We enter Season 2 a hefty chunk of time after these monumental events. Mark S. finally returns to good ol’ Macrodata Refinement, except his entire old team have been replaced by a new one for all of five minutes, reunited because of Mark’s importance to a project called “Cold Harbor.” Each member of the team deals with the consequences of their reveals (often privately) while looking for Ms. Casey and dealing with a Lumon that’s creepier than ever while pretending to reform. It’s a lot for the team to deal with, and the more answers we get the weirder Lumon seems.

Season 2 doubles down on the eerie corporate liminal space vibes

Once again Adam Scott excels, with his complex reserved portrayal being well used to cohere the cast and drive central emotional arcs and plot threads home. In the series’ first half, Zach Cherry and John Turturro give excellent portrayals with moving emotional work as the pair face separate struggles over their respective revelations from the Season 1 finale. Tramell Tillman also gives a strong performance as Seth Milchick, struggling through an elevated role at Lumon as Mark S. continues to provoke and challenge both him and the company. It’s a strong set of performances overall, with the entire cast committing hard despite the oddities they continue to face.

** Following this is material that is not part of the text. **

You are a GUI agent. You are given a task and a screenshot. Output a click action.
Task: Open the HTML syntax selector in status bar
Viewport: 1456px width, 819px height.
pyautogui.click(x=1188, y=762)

Patricia Arquette as Harmony Kobel in Severance
Courtesy of Apple TV+

There’s so, so much that can’t be spoiled here, but Season 2 capably builds a sense of real answers as the narrative proceeds, all the while provoking new questions in viewers’ minds. These mysteries are the show’s lifeblood, especially as the subtle horrors of Lumon’s totalitarian interior are revealed. The Outie world seems familiar, if not a little bleak, but Lumon’s interior is essentially a liminal space of sorts. At the series’ best, it demonstrates the illogical unreality of modern office work in a heightened, garbled way. It’s a dream logic riff on workaday life, where the neon lights, miles of nondescript carpet, and repetitive, functionless tasks are present but everything’s slightly askew. Season 2 continues to capture this feeling well, with episodes full of wildly different fresh hells each time.

Severance finds new ways to be bold and brilliant in Season 2

The biggest issue in Season 2 might be a side effect of how well the series finds new wild swings. Each episode continues the show’s central investigations and character progress, but on occasion the new challenges and locales are SO wildly aberrant that there’s a real need in moments to take a beat and process lest one feel entirely lost. It’s a small price to pay, however, for a series that continues to surprise, find new levels of Lumon, and which boasts such accomplished worldbuilding.

Gwendoline Christie
Courtesy of Apple TV+

Altogether, Season 2 is a strong outing that takes what made Season 1 great and doubles down. You like weird mysteries? Here’s weirder ones! M.C. Escher corporate landscapes? Have some more. Send-ups of managerial incompetence? Now you answer to a child. Why a child? Stop having questions, have a pineapple. It’s the epitome of everything that worked about Season 1, but deeper, meaner, and bathed in corporate nightmare logic. Season 1 was a brilliant, incisive series that cemented itself as one of the best shows on TV. Season 2 climbs its way up the highest point of Lumon’s central office and screams to the sky “you ain’t seen nothin’ yet!”

The new season of Severance premieres on Apple TV+ January 17.